Ya vamos al restaurant de la manzanita, mami? - pregunta Nico. Si, amor - respondo. Ay, mejor vamos al de la zanahoria! - dice Diego. Los tres reímos.
Llegamos a Applebee's y me estaciono. Los bajo a los dos del carro, y mientras yo me dispongo a agarrar mi bolsa, la cámara, el celular y demás chunches; volteo a verlos y me encuentro con esto:
Bendita cámara que estabas lista para captar este bello momento!
Entramos al restaurant, me ofrecen gel desinfectante y mi preocupación de como le voy a hacer para lavarle a los dos las manos al mismo tiempo con mis chunches colgadas, se desvanece. No será la manera mas higiénica de quitarles los gérmenes, pero bueno... sabrá Dios si coman tierra en el kinder y uno ni en cuenta.
Toman entre los dos la difícil decisión de cual mesa es mejor para sentarnos y por fin, nos sentamos. Llega el mesero a ofrecernos algo de tomar y por supuesto, los DOS quisieron lo mismo. Naranja! - gritó uno. Yo también! - dijo el otro.
Mientras esperábamos que llegara la comida, se dedicaron a colorear. Y por supuesto, a invadir el espacio personal de los vecinos de la mesa contigua. De los que inevitablemente tuve que escuchar su conversación acerca de la importancia de la banca electrónica en nuestros días.
La comida pasa sin mayores atropellos. Ambos terminan casi por completo su mini hamburguesa, y por supuesto, de las papas no quedo ni un grano de sal. Pido la cuenta, mientras ambos exigen el postre prometido y salimos del restaurant hacia el kiosco del café para comprarles un muffin de chocolate (que estaba tan duro, que bien pudo haber descalabrado a un cristiano).
Mordisquean el no-suculento pan de chocolate, y el resto del tiempo se dedican a jugar. AMO las primeras veces... esta fue una primera vez. La primera vez que Nico invitó a comer a un amiguito... la primera vez que Diego se fue a comer con un amiguito. Y yo, pude ser testigo.
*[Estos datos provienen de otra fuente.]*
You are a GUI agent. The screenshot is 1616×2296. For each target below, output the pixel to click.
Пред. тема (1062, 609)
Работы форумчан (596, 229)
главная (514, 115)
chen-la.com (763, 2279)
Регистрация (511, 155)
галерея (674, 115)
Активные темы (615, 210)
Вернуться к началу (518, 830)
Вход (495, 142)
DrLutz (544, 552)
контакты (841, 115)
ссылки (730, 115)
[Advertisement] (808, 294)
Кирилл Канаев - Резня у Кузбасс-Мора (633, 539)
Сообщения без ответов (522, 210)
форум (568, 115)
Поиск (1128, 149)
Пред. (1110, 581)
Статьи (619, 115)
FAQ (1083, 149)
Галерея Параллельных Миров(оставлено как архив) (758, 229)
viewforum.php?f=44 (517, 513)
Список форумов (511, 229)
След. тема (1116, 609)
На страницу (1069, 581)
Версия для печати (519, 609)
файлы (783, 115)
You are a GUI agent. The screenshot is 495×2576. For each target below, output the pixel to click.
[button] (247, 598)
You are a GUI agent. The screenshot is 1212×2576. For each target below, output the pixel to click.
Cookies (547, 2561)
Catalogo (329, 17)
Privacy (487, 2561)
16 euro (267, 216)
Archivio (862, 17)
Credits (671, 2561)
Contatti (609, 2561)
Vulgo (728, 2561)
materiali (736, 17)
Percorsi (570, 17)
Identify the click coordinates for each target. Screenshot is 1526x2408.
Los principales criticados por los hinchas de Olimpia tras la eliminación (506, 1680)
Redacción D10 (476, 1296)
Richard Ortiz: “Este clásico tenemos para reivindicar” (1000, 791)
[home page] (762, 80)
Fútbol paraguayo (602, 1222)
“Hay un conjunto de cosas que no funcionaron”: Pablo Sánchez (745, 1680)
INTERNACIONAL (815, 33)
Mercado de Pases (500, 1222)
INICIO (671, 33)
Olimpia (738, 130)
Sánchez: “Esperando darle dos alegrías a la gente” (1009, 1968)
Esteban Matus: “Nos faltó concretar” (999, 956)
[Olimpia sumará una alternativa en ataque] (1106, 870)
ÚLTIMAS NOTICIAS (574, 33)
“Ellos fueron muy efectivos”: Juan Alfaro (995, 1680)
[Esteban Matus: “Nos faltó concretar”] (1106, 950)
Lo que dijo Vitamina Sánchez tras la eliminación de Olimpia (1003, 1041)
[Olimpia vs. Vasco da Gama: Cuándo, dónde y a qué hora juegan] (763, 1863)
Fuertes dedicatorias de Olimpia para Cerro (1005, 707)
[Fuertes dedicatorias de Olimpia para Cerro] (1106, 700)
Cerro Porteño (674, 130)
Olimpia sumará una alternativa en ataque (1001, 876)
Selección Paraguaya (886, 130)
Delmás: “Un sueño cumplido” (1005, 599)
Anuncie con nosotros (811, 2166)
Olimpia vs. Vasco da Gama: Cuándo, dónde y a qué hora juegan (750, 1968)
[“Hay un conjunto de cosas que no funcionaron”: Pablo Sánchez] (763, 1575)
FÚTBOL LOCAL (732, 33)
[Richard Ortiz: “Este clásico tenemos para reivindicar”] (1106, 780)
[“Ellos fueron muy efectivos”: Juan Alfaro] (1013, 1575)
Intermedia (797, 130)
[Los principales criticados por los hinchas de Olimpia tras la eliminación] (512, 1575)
Estos dos son especiales el uno para el otro. Tanto, que Nico lloró amargamente cuando dejamos a Diego con su mami. Sus conversaciones siguen siendo fabulosas, en algún momento de la comida Nico le preguntó a Diego qué dibujaba y él le contestó: No estoy dibujando, mi crayola es azul porque soy un pez. A lo que Nico respondió: Ah si, yo también quiero ser un pez, me la prestas?.
Bendita inocencia, ojalá no se les acabara nunca. Pero se que en menos de lo que pienso, no estarán discutiendo sobre crayolas, sino sobre las niñas que les gustan. Mientras eso pasa, pretendo repetir las aventuras de viernes corto tantas veces como sean posibles.